Some Imperial county residents blame the county saying their efforts were "too little, too late." The Imperial County Health director disagrees.

"We've been working Monday through Sunday and very long hours trying to keep the community safe and healthy and we're going to continue doing that," said Imperial County Health Director Janette Angulo.
--

https://www.nbcsandiego.com/news/local/its-too-little-too-la...

Ken Cooke - 6-30-2020 at 11:21 PM

There has been growing scrutiny in the Riverside area of patients being flown by helicopter from Imperial County into Riverside County for medical treatment related to Covid-19. I saw a YouTube video filmed in a local church, featuring an unnamed Nurse describing the life flights from the border region north of Calexico into Riverside County - as far northwest as Riverside City.
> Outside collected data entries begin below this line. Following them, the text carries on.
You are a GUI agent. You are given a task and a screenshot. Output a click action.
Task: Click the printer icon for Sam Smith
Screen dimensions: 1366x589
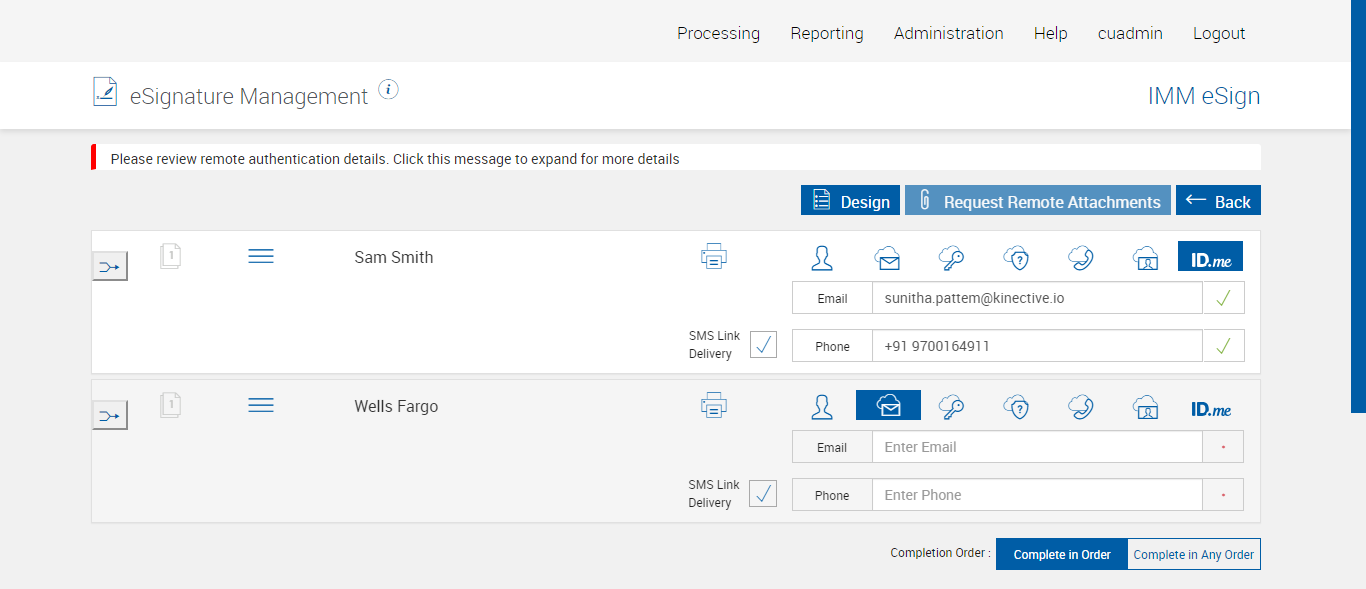tap(714, 257)
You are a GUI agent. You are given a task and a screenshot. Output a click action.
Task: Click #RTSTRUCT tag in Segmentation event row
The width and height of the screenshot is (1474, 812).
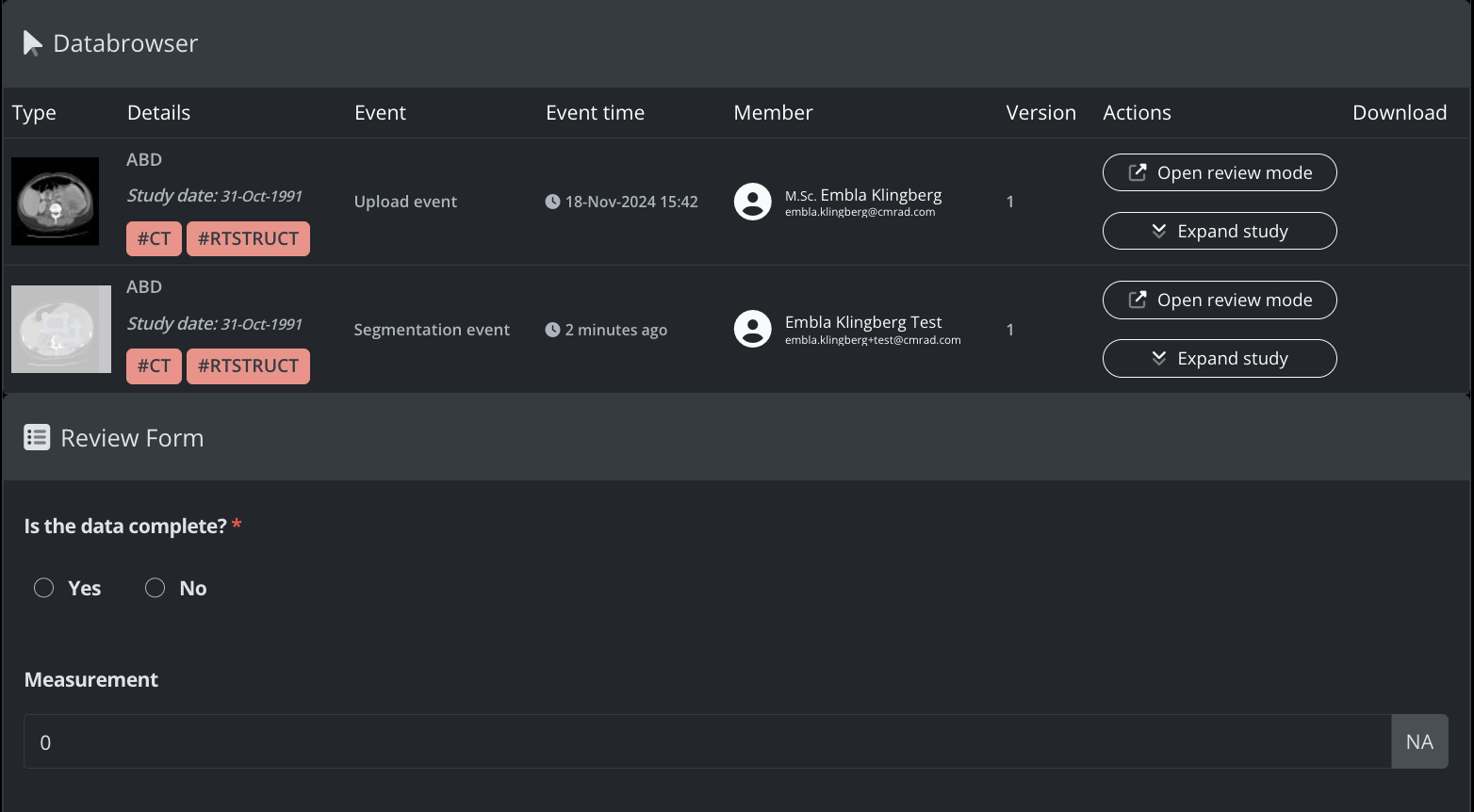(x=248, y=365)
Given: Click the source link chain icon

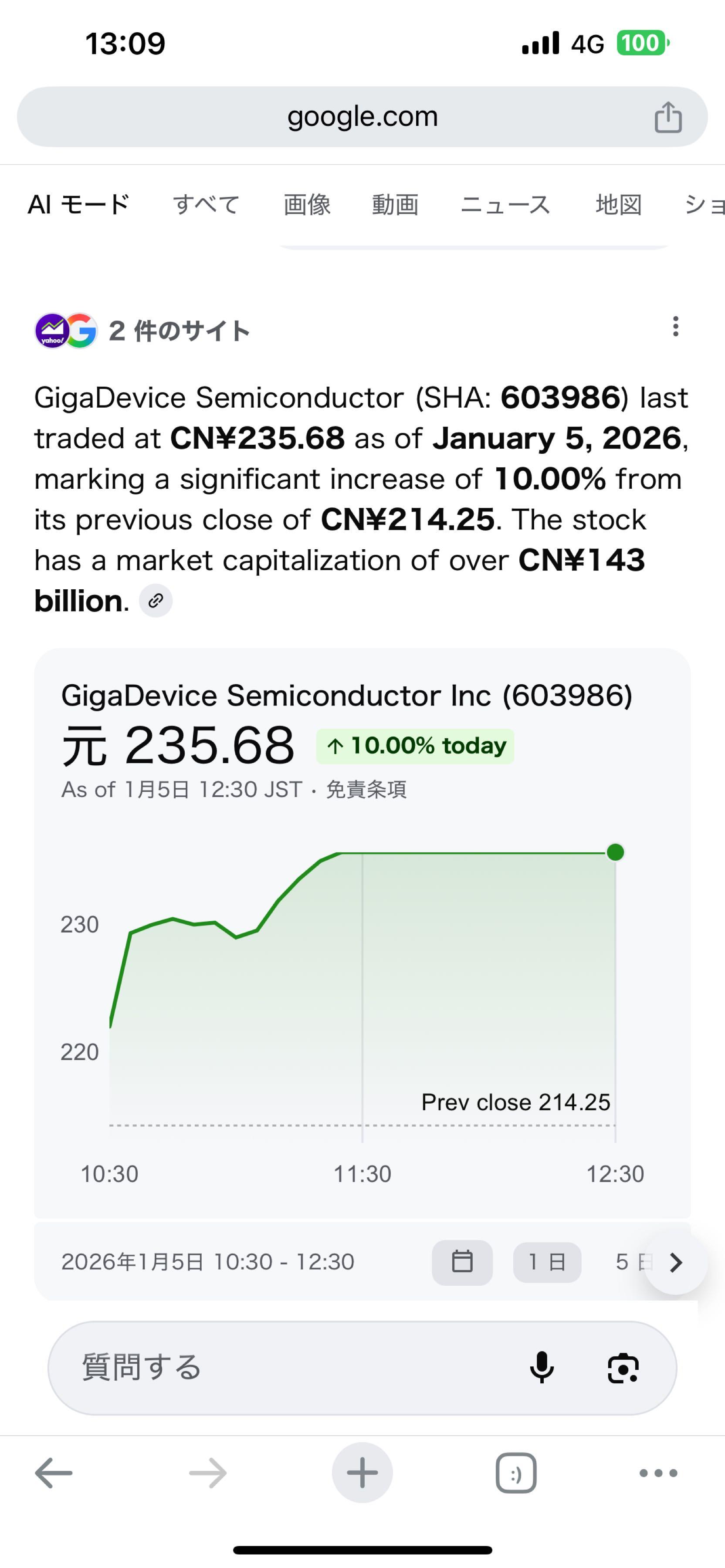Looking at the screenshot, I should click(x=156, y=601).
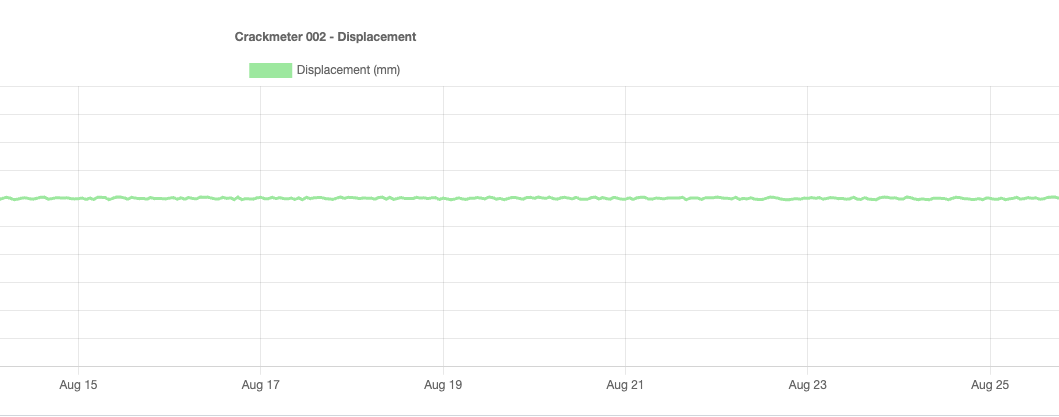
Task: Click the data line midway between Aug 19 and Aug 21
Action: [x=534, y=198]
SFandH - 7-1-2020 at 07:30 AM

If people don't smarten up and start following the rules to prevent infection there won't be any place for those helicopters to fly to.
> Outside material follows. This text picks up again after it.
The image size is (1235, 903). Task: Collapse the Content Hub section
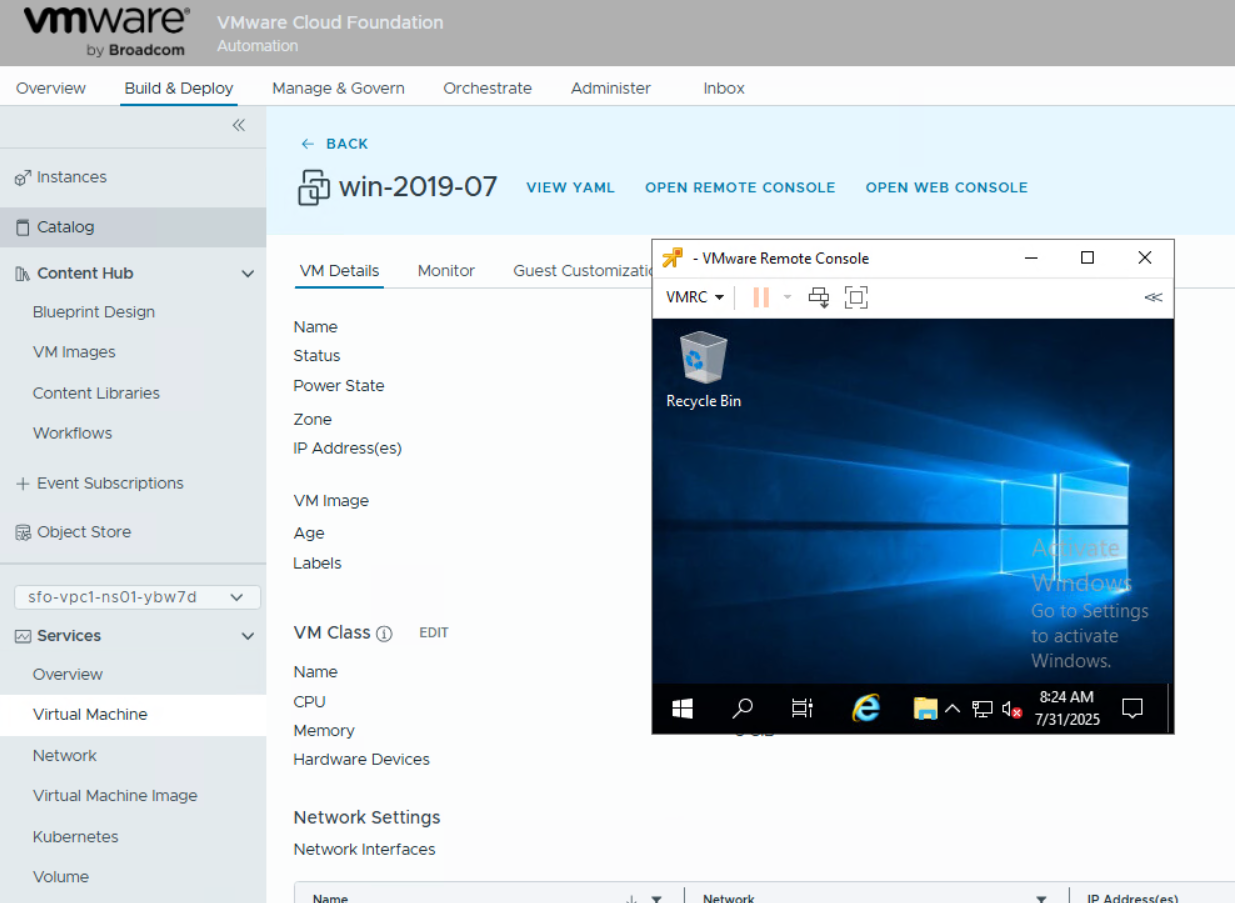click(247, 274)
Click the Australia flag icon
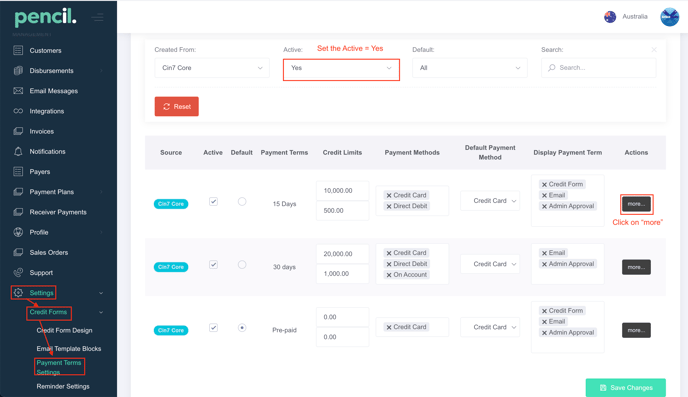 610,17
The gov will need to build quick set-up hospitals to handle the overflow and bring in refrigerated trucks to handle the recently deceased.

BajaNomad - 7-1-2020 at 12:05 PM

Quote: Originally posted by Ken Cooke  
There has been growing scrutiny in the Riverside area of patients being flown by helicopter from Imperial County...


'There wasn’t enough room for a sudden influx of COVID-19 patients at El Centro Regional Medical Center. So new patients had to be transferred to hospitals hundreds of miles away. Helicopters circled overhead while waiting for the hospital’s only heliport to open up. Judy Cruz, director of the emergency department, described the scene that day like something out of the 1979 war movie “Apocalypse Now.” “Never had I seen helicopters flying out here like it’s Vietnam,” she said.'

'Below those helicopters, patients were screened inside military-grade medical tents set up in the hospital’s parking lot to handle the overflow. Inside the hospital, roughly 50% of all in-patients have COVID-19. The intensive care unit on the second floor has been unofficially renamed the COVID wing. More than 200 COVID-19 patients have been transferred out of Imperial County, a rural community bordered by Arizona and Mexico that has the highest per capita rate of COVID-19 cases in California. At first, they went to San Diego County or Palm Springs. But now patients are being transferred to Santa Barbara, San Francisco and Sacramento, county officials said.'

https://www.latimes.com/california/story/2020-06-15/imperial...

elcentro.jpg - 135kB

BajaNomad - 7-1-2020 at 12:09 PM

Quote: Originally posted by SFandH  

The gov will need to build quick set-up hospitals to handle the overflow and bring in refrigerated trucks to handle the recently deceased.


It was reported on a San Diego TV news station last night - and I can't find an online reference for it - that Imperial County hospitals were now bringing in refrigerated trailers for the deceased.